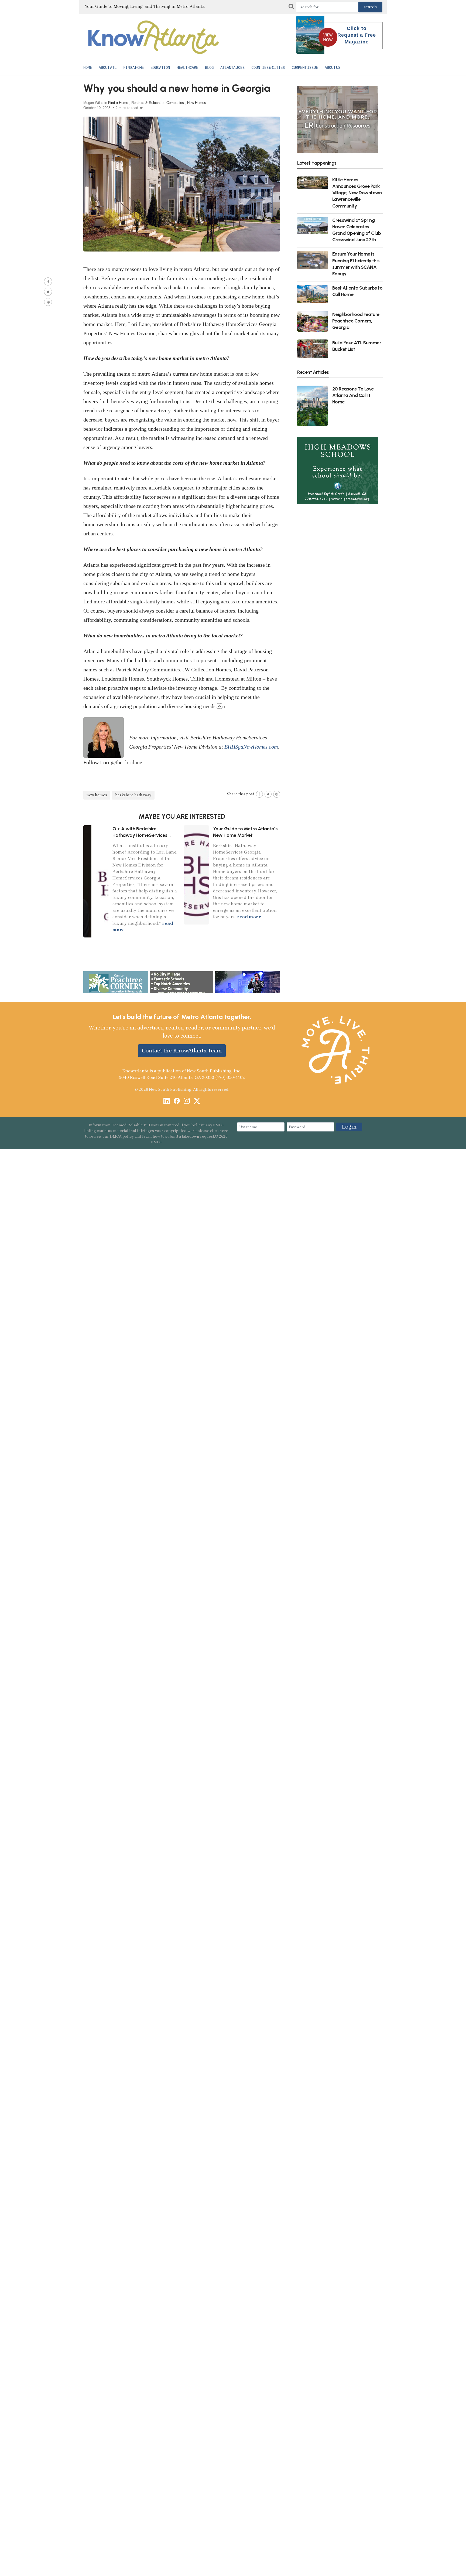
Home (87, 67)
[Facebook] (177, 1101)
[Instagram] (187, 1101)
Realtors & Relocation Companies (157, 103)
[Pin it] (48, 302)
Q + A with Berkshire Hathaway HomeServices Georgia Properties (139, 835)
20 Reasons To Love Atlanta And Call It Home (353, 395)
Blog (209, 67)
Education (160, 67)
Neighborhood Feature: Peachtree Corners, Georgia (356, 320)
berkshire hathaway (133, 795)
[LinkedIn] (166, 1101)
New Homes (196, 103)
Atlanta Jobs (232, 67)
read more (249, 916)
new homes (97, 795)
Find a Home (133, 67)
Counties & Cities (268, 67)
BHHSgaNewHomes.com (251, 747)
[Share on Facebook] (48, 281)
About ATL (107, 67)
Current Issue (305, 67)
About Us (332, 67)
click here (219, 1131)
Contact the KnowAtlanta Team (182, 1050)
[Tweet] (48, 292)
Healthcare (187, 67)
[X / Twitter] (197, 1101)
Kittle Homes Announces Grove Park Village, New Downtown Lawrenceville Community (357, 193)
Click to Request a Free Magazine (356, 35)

══════

## YOUR GOAL
Looking at the data above, work out how many lines contain "Georgia" and answer with the figure only.

## ANSWER FOR THE TASK
2